Duplicate the entries from the line containing "Image resolution: width=2117" through the end of the entries, both ends included. Leave the pictures out.

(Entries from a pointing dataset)
···
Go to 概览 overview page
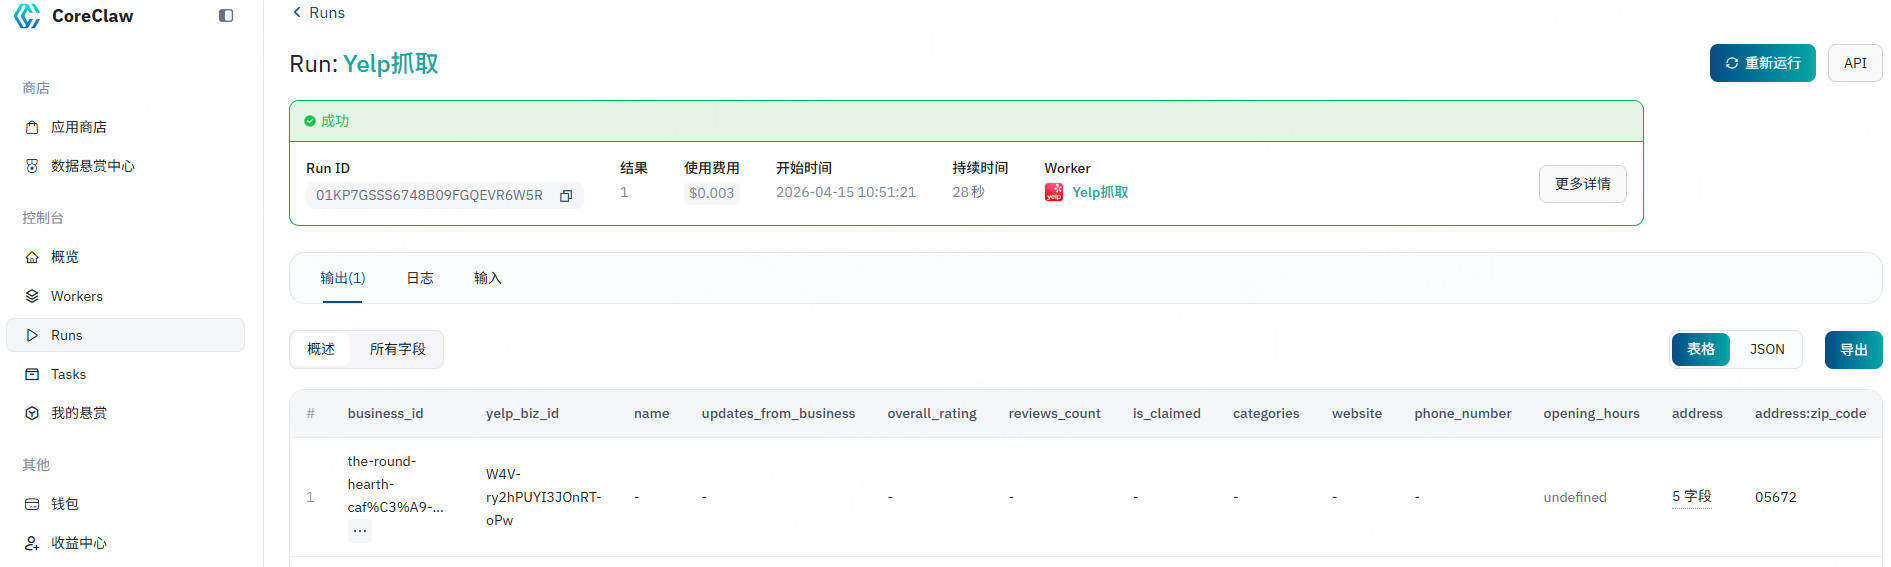 tap(65, 257)
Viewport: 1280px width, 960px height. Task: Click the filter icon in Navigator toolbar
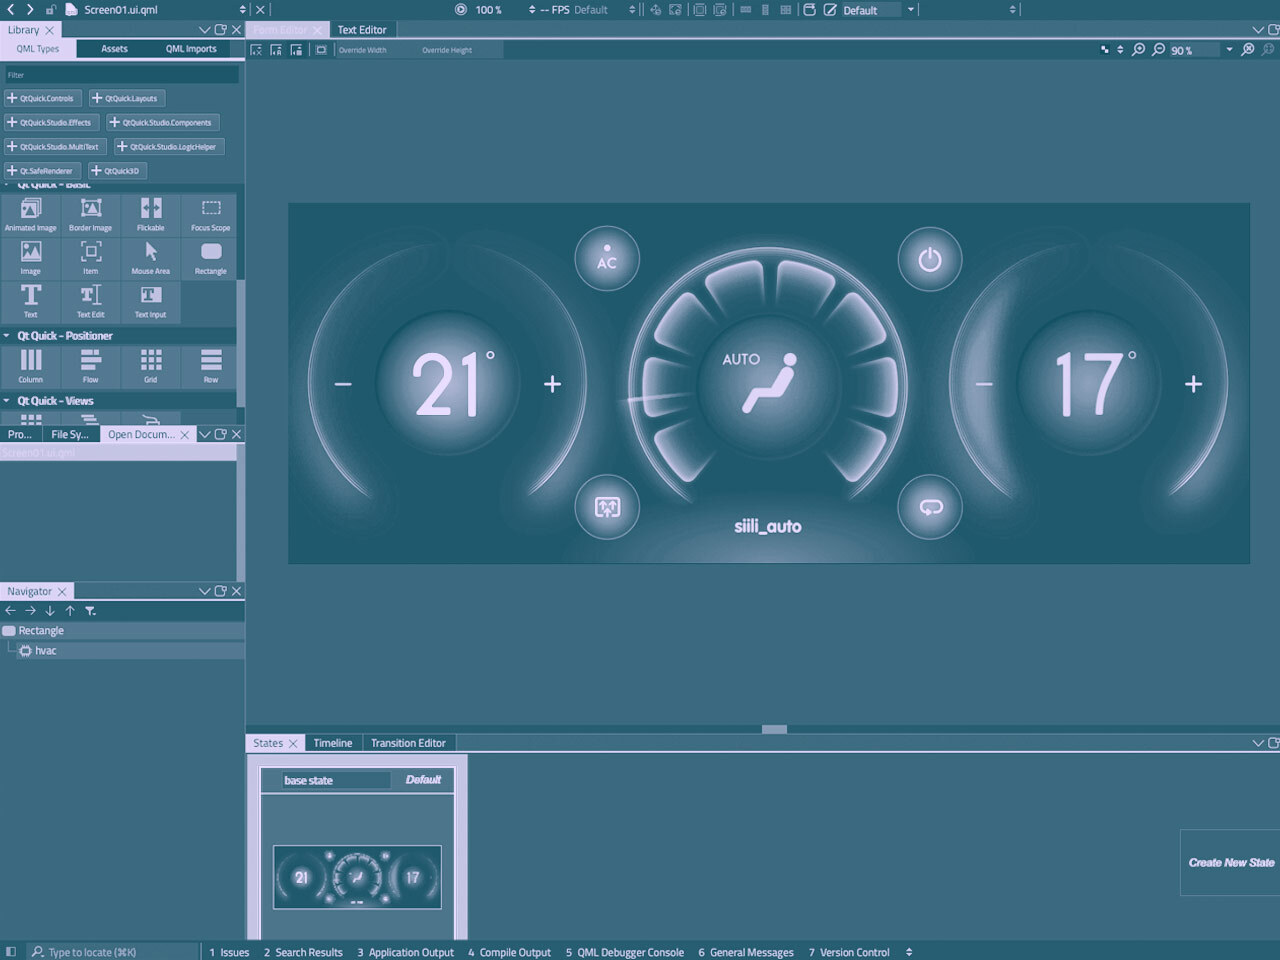coord(90,610)
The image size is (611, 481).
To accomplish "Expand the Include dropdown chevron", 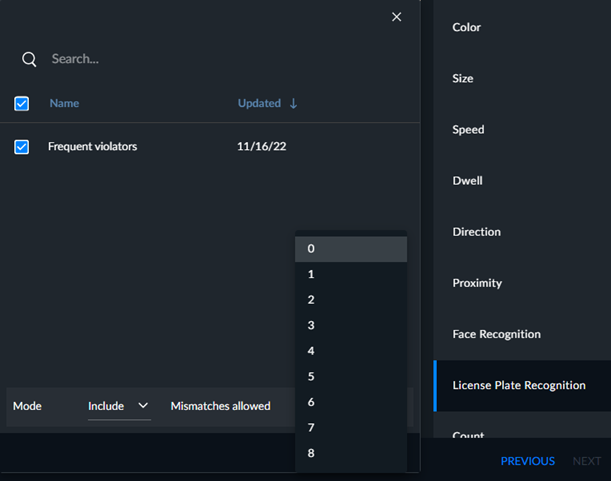I will (143, 405).
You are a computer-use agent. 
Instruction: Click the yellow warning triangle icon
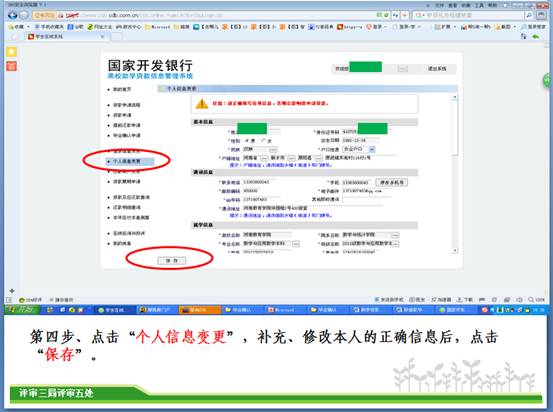(202, 104)
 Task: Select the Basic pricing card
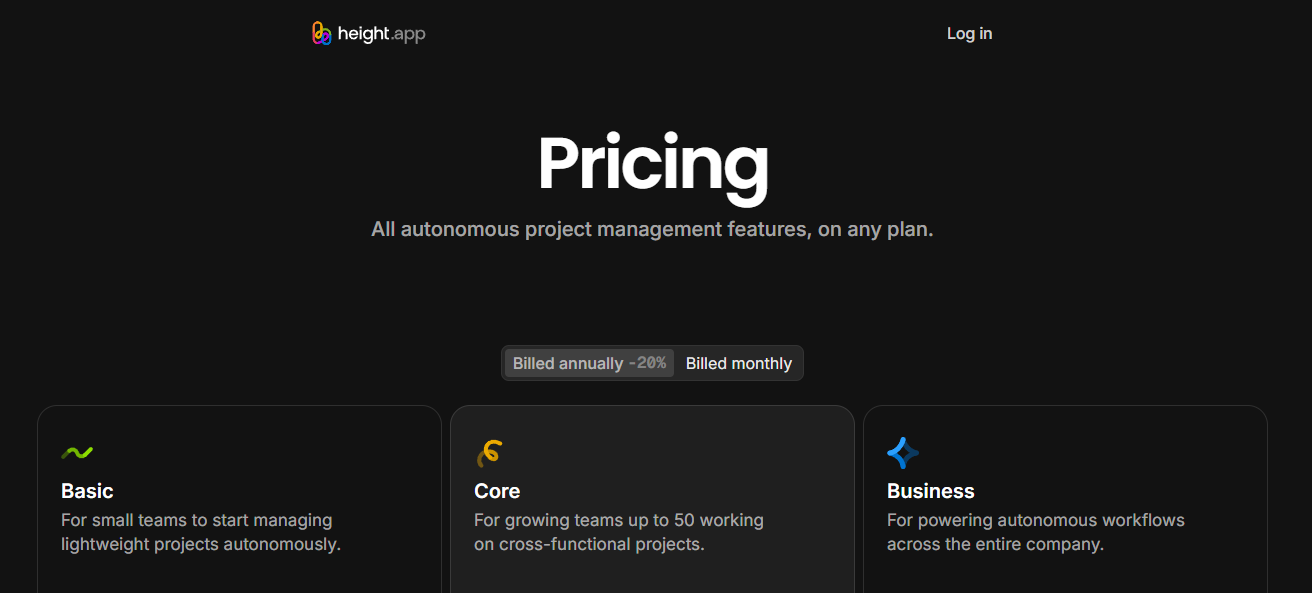click(x=239, y=499)
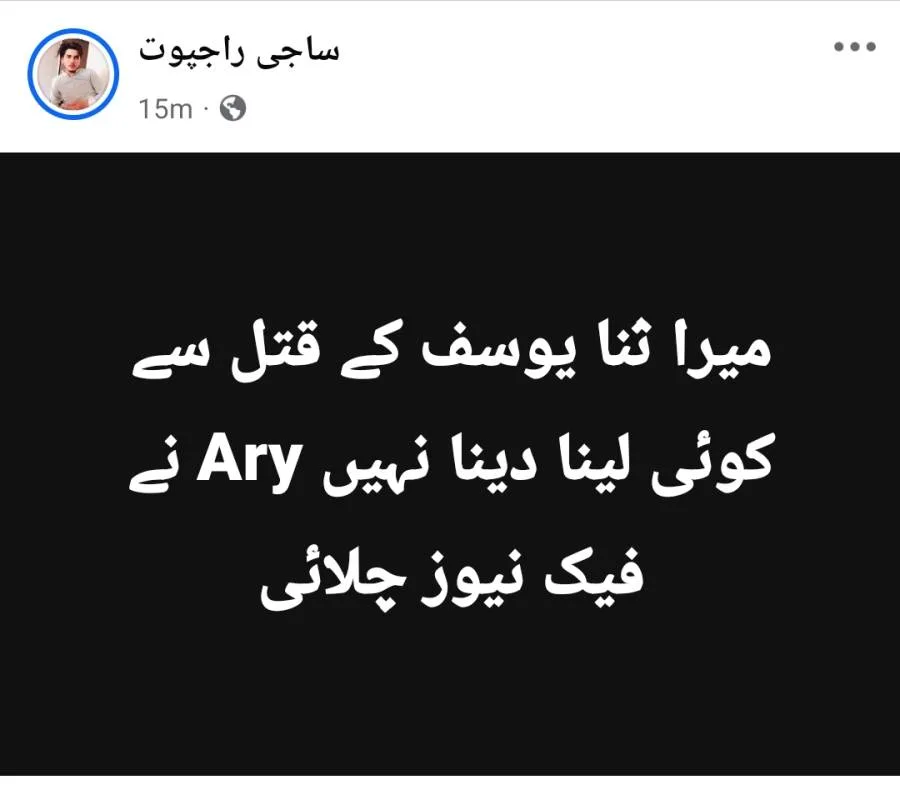Open the three-dot post options menu
Viewport: 900px width, 785px height.
click(855, 47)
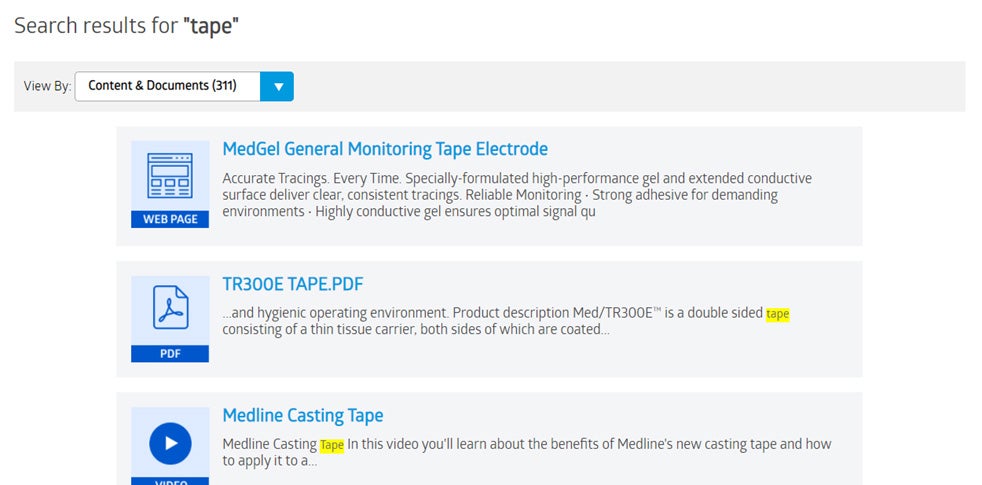Click the Search results heading text
Viewport: 982px width, 485px height.
pyautogui.click(x=96, y=26)
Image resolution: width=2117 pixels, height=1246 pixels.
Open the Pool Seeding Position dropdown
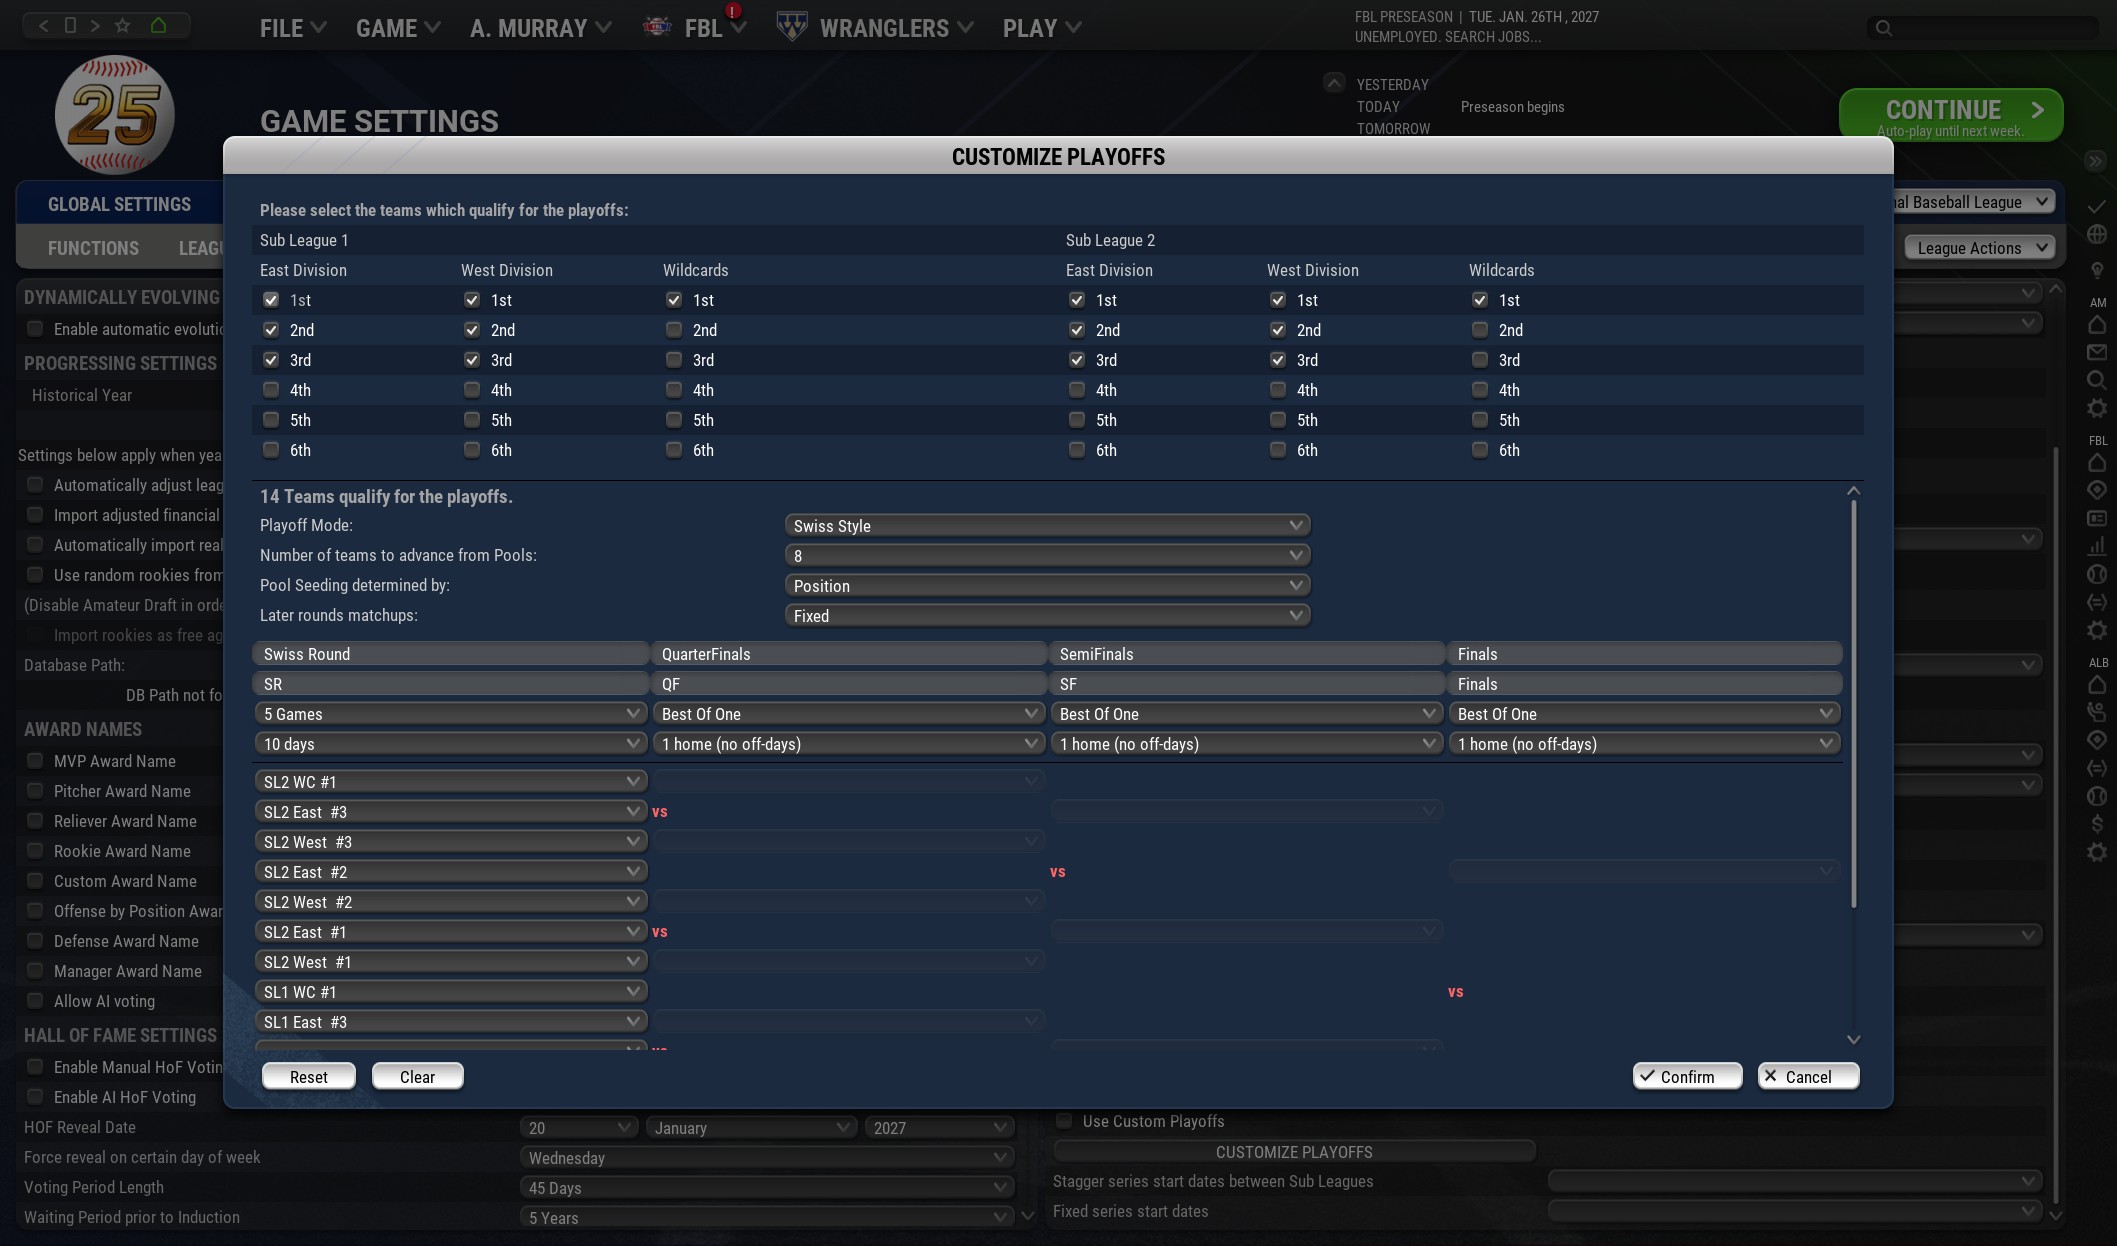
···
- **Result for this exercise**:
Image resolution: width=2117 pixels, height=1246 pixels.
Open the Pool Seeding Position dropdown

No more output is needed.